RECORDS FOR THIS EXERCISE below:
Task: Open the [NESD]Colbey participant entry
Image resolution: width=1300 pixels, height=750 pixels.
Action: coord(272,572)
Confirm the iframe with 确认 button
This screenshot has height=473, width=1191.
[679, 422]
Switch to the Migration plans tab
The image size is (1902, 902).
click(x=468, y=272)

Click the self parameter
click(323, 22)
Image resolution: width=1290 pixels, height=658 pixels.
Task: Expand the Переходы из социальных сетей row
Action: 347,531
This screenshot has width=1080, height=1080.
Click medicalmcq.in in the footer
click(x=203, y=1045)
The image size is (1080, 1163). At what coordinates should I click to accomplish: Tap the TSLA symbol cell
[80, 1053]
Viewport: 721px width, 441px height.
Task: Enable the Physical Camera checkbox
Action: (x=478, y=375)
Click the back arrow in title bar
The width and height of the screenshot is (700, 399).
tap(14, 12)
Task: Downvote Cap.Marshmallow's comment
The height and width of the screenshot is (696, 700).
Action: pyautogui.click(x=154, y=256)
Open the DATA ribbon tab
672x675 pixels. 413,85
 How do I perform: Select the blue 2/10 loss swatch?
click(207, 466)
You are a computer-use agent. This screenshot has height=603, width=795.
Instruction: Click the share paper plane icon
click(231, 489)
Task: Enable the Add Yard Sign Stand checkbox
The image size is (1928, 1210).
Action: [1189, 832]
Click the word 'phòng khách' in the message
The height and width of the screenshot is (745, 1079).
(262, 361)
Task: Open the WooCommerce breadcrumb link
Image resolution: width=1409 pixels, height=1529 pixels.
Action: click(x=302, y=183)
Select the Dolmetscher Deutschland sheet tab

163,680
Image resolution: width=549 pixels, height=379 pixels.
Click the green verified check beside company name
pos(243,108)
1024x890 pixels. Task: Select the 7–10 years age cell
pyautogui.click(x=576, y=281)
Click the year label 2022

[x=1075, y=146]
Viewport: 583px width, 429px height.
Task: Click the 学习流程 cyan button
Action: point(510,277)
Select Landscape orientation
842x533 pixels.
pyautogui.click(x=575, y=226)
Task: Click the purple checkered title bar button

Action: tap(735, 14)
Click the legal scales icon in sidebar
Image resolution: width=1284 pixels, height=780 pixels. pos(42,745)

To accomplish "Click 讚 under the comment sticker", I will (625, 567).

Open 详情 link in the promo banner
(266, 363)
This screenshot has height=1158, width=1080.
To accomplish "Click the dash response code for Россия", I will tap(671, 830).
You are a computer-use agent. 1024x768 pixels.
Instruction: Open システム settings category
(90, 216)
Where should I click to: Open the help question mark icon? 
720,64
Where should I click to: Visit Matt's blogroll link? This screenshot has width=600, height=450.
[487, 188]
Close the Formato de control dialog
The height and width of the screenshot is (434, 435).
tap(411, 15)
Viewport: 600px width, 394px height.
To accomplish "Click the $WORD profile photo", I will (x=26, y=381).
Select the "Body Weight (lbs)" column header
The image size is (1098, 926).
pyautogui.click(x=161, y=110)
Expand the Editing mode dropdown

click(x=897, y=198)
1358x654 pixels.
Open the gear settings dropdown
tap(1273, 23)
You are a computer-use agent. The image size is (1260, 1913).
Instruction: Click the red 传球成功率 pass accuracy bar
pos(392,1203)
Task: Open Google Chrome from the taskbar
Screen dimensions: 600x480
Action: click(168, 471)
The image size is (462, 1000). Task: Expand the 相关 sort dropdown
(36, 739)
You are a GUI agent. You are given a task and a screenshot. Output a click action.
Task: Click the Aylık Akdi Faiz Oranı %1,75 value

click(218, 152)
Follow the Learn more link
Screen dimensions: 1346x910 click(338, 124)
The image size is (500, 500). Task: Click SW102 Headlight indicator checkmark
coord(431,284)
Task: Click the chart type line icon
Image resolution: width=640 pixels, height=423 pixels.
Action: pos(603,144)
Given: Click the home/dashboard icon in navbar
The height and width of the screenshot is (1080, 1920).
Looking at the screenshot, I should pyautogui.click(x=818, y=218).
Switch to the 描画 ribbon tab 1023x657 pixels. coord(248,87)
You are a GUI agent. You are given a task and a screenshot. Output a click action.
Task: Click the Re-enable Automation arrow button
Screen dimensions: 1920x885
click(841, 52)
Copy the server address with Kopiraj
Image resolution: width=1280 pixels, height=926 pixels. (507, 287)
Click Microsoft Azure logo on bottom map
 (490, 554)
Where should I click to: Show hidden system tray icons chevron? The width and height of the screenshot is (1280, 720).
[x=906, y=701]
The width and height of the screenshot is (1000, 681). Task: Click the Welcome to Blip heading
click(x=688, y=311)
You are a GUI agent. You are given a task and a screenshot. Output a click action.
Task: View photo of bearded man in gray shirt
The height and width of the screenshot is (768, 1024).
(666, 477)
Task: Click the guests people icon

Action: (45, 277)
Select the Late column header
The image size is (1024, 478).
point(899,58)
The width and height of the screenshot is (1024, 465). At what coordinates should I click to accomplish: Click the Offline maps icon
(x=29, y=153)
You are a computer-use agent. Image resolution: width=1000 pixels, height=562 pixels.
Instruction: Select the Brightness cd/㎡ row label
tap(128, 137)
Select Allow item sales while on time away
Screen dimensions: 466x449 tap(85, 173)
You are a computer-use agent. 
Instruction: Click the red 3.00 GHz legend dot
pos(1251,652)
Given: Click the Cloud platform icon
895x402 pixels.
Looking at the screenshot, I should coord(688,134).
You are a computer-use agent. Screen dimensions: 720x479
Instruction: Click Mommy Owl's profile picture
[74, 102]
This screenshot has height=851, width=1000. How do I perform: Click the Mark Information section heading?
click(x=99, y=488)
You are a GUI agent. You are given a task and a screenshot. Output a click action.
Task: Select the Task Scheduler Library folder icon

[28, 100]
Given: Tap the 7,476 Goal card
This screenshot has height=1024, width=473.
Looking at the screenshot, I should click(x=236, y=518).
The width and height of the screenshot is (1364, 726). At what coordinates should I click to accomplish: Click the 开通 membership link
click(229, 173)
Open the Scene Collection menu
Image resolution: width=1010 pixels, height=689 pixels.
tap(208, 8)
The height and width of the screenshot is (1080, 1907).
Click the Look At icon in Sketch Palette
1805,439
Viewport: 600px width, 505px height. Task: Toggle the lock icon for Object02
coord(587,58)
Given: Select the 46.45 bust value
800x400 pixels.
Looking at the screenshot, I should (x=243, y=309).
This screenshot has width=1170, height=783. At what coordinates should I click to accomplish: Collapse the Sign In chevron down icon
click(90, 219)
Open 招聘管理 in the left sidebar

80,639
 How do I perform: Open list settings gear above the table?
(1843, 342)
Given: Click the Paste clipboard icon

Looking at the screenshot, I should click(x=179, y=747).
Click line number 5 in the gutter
End of RECORDS FOR THIS EXERCISE.
§ THE PROBLEM: All of the data should be retyped exactly.

§ WORKED SOLUTION:
Task: Open the [NESD]Colbey participant entry
Image resolution: width=1300 pixels, height=750 pixels.
Action: coord(272,572)
Confirm the iframe with 确认 button
This screenshot has height=473, width=1191.
[679, 422]
Switch to the Migration plans tab
The image size is (1902, 902).
click(x=468, y=272)

Click the self parameter
click(323, 22)
Image resolution: width=1290 pixels, height=658 pixels.
Task: Expand the Переходы из социальных сетей row
Action: 347,531
This screenshot has width=1080, height=1080.
Click medicalmcq.in in the footer
click(x=203, y=1045)
The image size is (1080, 1163). At what coordinates should I click to accomplish: Tap the TSLA symbol cell
[80, 1053]
Viewport: 721px width, 441px height.
Task: Enable the Physical Camera checkbox
Action: (x=478, y=375)
Click the back arrow in title bar
The width and height of the screenshot is (700, 399).
tap(14, 12)
Task: Downvote Cap.Marshmallow's comment
The height and width of the screenshot is (696, 700).
Action: pyautogui.click(x=154, y=256)
Open the DATA ribbon tab
672x675 pixels. 413,85
 How do I perform: Select the blue 2/10 loss swatch?
click(207, 466)
You are a computer-use agent. This screenshot has height=603, width=795.
Instruction: Click the share paper plane icon
click(231, 489)
Task: Enable the Add Yard Sign Stand checkbox
The image size is (1928, 1210).
Action: [1189, 832]
Click the word 'phòng khách' in the message
The height and width of the screenshot is (745, 1079).
(262, 361)
Task: Open the WooCommerce breadcrumb link
Image resolution: width=1409 pixels, height=1529 pixels.
Action: click(x=302, y=183)
Select the Dolmetscher Deutschland sheet tab

163,680
Image resolution: width=549 pixels, height=379 pixels.
Click the green verified check beside company name
pos(243,108)
1024x890 pixels. Task: Select the 7–10 years age cell
pyautogui.click(x=576, y=281)
Click the year label 2022

[x=1075, y=146]
Viewport: 583px width, 429px height.
Task: Click the 学习流程 cyan button
Action: point(510,277)
Select Landscape orientation
842x533 pixels.
pyautogui.click(x=575, y=226)
Task: Click the purple checkered title bar button

Action: tap(735, 14)
Click the legal scales icon in sidebar
Image resolution: width=1284 pixels, height=780 pixels. pos(42,745)

To accomplish "Click 讚 under the comment sticker", I will (625, 567).

Open 详情 link in the promo banner
(266, 363)
This screenshot has height=1158, width=1080.
To accomplish "Click the dash response code for Россия", I will tap(671, 830).
You are a computer-use agent. 1024x768 pixels.
Instruction: Open システム settings category
(90, 216)
Where should I click to: Open the help question mark icon? 
720,64
Where should I click to: Visit Matt's blogroll link? This screenshot has width=600, height=450.
[487, 188]
Close the Formato de control dialog
The height and width of the screenshot is (434, 435).
tap(411, 15)
Viewport: 600px width, 394px height.
To accomplish "Click the $WORD profile photo", I will (x=26, y=381).
Select the "Body Weight (lbs)" column header
The image size is (1098, 926).
pyautogui.click(x=161, y=110)
Expand the Editing mode dropdown

click(x=897, y=198)
1358x654 pixels.
Open the gear settings dropdown
tap(1273, 23)
You are a computer-use agent. The image size is (1260, 1913).
Instruction: Click the red 传球成功率 pass accuracy bar
pos(392,1203)
Task: Open Google Chrome from the taskbar
Screen dimensions: 600x480
Action: click(168, 471)
The image size is (462, 1000). Task: Expand the 相关 sort dropdown
(36, 739)
You are a GUI agent. You are given a task and a screenshot. Output a click action.
Task: Click the Aylık Akdi Faiz Oranı %1,75 value

click(218, 152)
Follow the Learn more link
Screen dimensions: 1346x910 click(338, 124)
The image size is (500, 500). Task: Click SW102 Headlight indicator checkmark
coord(431,284)
Task: Click the chart type line icon
Image resolution: width=640 pixels, height=423 pixels.
Action: pos(603,144)
Given: Click the home/dashboard icon in navbar
The height and width of the screenshot is (1080, 1920).
Looking at the screenshot, I should pyautogui.click(x=818, y=218).
Switch to the 描画 ribbon tab 1023x657 pixels. coord(248,87)
You are a GUI agent. You are given a task and a screenshot. Output a click action.
Task: Click the Re-enable Automation arrow button
Screen dimensions: 1920x885
click(841, 52)
Copy the server address with Kopiraj
Image resolution: width=1280 pixels, height=926 pixels. (507, 287)
Click Microsoft Azure logo on bottom map
 (490, 554)
Where should I click to: Show hidden system tray icons chevron? The width and height of the screenshot is (1280, 720).
[x=906, y=701]
The width and height of the screenshot is (1000, 681). Task: Click the Welcome to Blip heading
click(x=688, y=311)
You are a GUI agent. You are given a task and a screenshot. Output a click action.
Task: View photo of bearded man in gray shirt
The height and width of the screenshot is (768, 1024).
(666, 477)
Task: Click the guests people icon

Action: (45, 277)
Select the Late column header
The image size is (1024, 478).
point(899,58)
The width and height of the screenshot is (1024, 465). At what coordinates should I click to accomplish: Click the Offline maps icon
(x=29, y=153)
You are a computer-use agent. Image resolution: width=1000 pixels, height=562 pixels.
Instruction: Select the Brightness cd/㎡ row label
tap(128, 137)
Select Allow item sales while on time away
Screen dimensions: 466x449 tap(85, 173)
You are a computer-use agent. 
Instruction: Click the red 3.00 GHz legend dot
pos(1251,652)
Given: Click the Cloud platform icon
895x402 pixels.
Looking at the screenshot, I should coord(688,134).
You are a computer-use agent. Screen dimensions: 720x479
Instruction: Click Mommy Owl's profile picture
[74, 102]
This screenshot has height=851, width=1000. How do I perform: Click the Mark Information section heading?
click(x=99, y=488)
You are a GUI agent. You are given a task and a screenshot. Output a click action.
Task: Select the Task Scheduler Library folder icon

[28, 100]
Given: Tap the 7,476 Goal card
This screenshot has height=1024, width=473.
Looking at the screenshot, I should click(x=236, y=518).
The width and height of the screenshot is (1364, 726). At what coordinates should I click to accomplish: Click the 开通 membership link
click(229, 173)
Open the Scene Collection menu
Image resolution: width=1010 pixels, height=689 pixels.
tap(208, 8)
The height and width of the screenshot is (1080, 1907).
Click the Look At icon in Sketch Palette
1805,439
Viewport: 600px width, 505px height. Task: Toggle the lock icon for Object02
coord(587,58)
Given: Select the 46.45 bust value
800x400 pixels.
Looking at the screenshot, I should (x=243, y=309).
This screenshot has width=1170, height=783. At what coordinates should I click to accomplish: Collapse the Sign In chevron down icon
click(90, 219)
Open 招聘管理 in the left sidebar

80,639
 How do I perform: Open list settings gear above the table?
(1843, 342)
Given: Click the Paste clipboard icon

Looking at the screenshot, I should click(x=179, y=747).
Click line number 5 in the gutter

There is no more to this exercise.